HOW TO COMPLETE THIS TASK ->
Your answer must be an exact copy of every record below.

Stored data
——————————

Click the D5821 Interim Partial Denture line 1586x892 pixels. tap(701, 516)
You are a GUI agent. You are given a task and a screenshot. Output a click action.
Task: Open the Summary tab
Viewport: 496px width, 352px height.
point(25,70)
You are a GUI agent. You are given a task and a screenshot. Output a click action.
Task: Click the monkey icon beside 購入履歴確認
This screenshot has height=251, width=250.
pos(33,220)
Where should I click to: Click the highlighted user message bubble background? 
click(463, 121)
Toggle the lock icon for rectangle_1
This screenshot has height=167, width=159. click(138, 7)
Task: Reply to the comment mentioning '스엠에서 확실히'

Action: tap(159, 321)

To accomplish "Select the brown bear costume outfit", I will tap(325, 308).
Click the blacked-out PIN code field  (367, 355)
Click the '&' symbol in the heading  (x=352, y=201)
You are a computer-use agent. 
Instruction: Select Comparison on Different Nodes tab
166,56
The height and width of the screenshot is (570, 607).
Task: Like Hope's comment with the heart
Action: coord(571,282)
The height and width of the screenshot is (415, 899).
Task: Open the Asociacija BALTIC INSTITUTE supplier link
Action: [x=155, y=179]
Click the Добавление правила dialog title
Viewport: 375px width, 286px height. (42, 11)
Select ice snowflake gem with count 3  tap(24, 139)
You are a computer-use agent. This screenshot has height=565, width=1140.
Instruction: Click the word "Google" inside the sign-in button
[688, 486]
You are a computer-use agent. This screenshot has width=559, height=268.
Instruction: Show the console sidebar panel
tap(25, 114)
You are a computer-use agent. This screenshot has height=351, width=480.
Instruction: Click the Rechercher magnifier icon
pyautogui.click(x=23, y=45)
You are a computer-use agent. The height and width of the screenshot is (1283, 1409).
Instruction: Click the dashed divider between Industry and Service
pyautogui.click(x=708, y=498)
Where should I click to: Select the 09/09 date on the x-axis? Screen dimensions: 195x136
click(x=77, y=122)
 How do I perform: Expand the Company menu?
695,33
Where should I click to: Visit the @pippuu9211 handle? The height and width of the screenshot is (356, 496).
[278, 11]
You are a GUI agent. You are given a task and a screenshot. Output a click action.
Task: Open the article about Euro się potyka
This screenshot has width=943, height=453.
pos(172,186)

——————————

RESPONSE ->
Click the D5821 Interim Partial Denture line 1586x892 pixels. tap(701, 516)
You are a GUI agent. You are given a task and a screenshot. Output a click action.
Task: Open the Summary tab
Viewport: 496px width, 352px height.
point(25,70)
You are a GUI agent. You are given a task and a screenshot. Output a click action.
Task: Click the monkey icon beside 購入履歴確認
This screenshot has height=251, width=250.
pos(33,220)
Where should I click to: Click the highlighted user message bubble background? 
click(463, 121)
Toggle the lock icon for rectangle_1
This screenshot has height=167, width=159. click(138, 7)
Task: Reply to the comment mentioning '스엠에서 확실히'

Action: tap(159, 321)

To accomplish "Select the brown bear costume outfit", I will tap(325, 308).
Click the blacked-out PIN code field  (367, 355)
Click the '&' symbol in the heading  (x=352, y=201)
You are a computer-use agent. 
Instruction: Select Comparison on Different Nodes tab
166,56
The height and width of the screenshot is (570, 607).
Task: Like Hope's comment with the heart
Action: coord(571,282)
The height and width of the screenshot is (415, 899).
Task: Open the Asociacija BALTIC INSTITUTE supplier link
Action: [x=155, y=179]
Click the Добавление правила dialog title
Viewport: 375px width, 286px height. (42, 11)
Select ice snowflake gem with count 3  tap(24, 139)
You are a computer-use agent. This screenshot has height=565, width=1140.
Instruction: Click the word "Google" inside the sign-in button
[688, 486]
You are a computer-use agent. This screenshot has width=559, height=268.
Instruction: Show the console sidebar panel
tap(25, 114)
You are a computer-use agent. This screenshot has height=351, width=480.
Instruction: Click the Rechercher magnifier icon
pyautogui.click(x=23, y=45)
You are a computer-use agent. The height and width of the screenshot is (1283, 1409).
Instruction: Click the dashed divider between Industry and Service
pyautogui.click(x=708, y=498)
Where should I click to: Select the 09/09 date on the x-axis? Screen dimensions: 195x136
click(x=77, y=122)
 How do I perform: Expand the Company menu?
695,33
Where should I click to: Visit the @pippuu9211 handle? The height and width of the screenshot is (356, 496).
[278, 11]
You are a GUI agent. You are given a task and a screenshot. Output a click action.
Task: Open the article about Euro się potyka
This screenshot has width=943, height=453.
pos(172,186)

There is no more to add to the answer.